◆ TEXTO FORNECIDO
- Philippe Stern, presidente honorário da Patek Philippe, morreu aos 87 anos.
- Liderou a empresa a partir de 1977, mantendo a aposta nos relógios mecânicos durante a crise do quartzo.
- Participou do lançamento do Nautilus, em 1976, e do Calibre 89, em 1989, marcos da marca.
- Centralizou operações em Plan-les-Ouates em 1996, criou o Museu Patek Philippe em 2001 e o Selo Patek Philippe em 2009.
- Em 2009 passou a presidência ao filho Thierry Stern; a família controla a empresa desde 1932; em 2023 foi lançada a Referência 1938P-001 em homenagem a Philippe.
Philippe Stern, presidente honorário da Patek Philippe, morreu aos 87 anos. Filho de Henri Stern, ele iniciou a trajetória na empresa em 1963, na Henri Stern Watch Agency, em Nova York, e voltou a Genebra três anos depois.
Em 1977, Stern assumiu a direção-geral da manufatura em um dos momentos mais desafiadores da relojoaria suíça, durante a crise do quartzo. Mantendo a aposta nos relógios mecânicos, participou do lançamento do Nautilus, em 1976, que valorizou o aço em um segmento tradicional.
Ao longo de sua gestão, a Patek Philippe promoveu marcos de inovação e preservação. Em 1989, o Calibre 89 marcou o renascimento dos relógios sofisticados; em 1996, as operações foram centralizadas em Plan-les-Ouates; e em 2001 foi inaugurado o Museu Patek Philippe.
Legado e marcos históricos
Em 2009, sob sua supervisão, nasceu o Selo Patek Philippe, com critérios mais rigorosos de acabamento, precisão e assistência técnica. Nesse mesmo ano, Stern cedeu a presidência ao filho Thierry Stern, mantendo-se como presidente honorário. A empresa é controlada pela família desde 1932, quando foi adquirida por Charles e Jean Stern.
Em 2023, em comemoração aos 85 anos de Philippe Stern, Thierry encomendou a Referência 1938P-001, um repetidor de minutos com alarme em platina, mostrador preto grand feu e retrato pintado à mão do pai, em edição limitada de 30 exemplares.

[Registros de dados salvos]
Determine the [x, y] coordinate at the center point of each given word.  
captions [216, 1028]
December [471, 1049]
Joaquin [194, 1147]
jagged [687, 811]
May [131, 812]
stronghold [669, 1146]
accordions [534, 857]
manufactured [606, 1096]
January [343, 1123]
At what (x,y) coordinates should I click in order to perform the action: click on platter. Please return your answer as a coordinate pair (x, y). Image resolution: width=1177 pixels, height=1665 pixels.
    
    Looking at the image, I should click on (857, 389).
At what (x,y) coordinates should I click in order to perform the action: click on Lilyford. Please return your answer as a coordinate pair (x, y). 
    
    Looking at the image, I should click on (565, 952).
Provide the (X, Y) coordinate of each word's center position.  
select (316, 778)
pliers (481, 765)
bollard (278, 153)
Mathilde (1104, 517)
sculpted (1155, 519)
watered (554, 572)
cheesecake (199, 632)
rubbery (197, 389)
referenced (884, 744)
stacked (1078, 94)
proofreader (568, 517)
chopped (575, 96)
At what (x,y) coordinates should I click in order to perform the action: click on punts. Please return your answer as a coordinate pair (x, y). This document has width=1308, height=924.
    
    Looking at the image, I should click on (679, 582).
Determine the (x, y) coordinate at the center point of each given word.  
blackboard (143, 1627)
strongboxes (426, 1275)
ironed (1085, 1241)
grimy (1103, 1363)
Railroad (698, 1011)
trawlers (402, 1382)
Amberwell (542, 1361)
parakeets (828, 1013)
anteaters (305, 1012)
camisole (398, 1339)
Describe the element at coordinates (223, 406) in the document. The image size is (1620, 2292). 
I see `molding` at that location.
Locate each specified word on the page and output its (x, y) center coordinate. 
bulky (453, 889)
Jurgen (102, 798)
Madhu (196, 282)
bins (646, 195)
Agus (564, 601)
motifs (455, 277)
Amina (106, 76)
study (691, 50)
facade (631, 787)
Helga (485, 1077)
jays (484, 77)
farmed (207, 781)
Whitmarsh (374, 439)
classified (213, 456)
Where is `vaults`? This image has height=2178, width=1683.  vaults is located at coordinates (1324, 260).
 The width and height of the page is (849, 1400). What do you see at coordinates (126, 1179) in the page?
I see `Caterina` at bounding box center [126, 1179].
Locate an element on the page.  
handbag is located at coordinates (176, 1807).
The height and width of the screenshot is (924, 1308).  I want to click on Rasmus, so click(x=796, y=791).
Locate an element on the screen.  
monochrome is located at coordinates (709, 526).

◆ SUAS TAREFAS
[a] Liste todas as pessoas da família Stern que aparecem no texto sobre Philippe Stern.
[b] Segundo o texto sobre Philippe Stern, quantos exemplares teve a edição limitada da Referência 1938P-001?

◆ RESPOSTAS
[a] Philippe Stern, Henri Stern, Thierry Stern, Charles Stern e Jean Stern.

[b] 30 exemplares.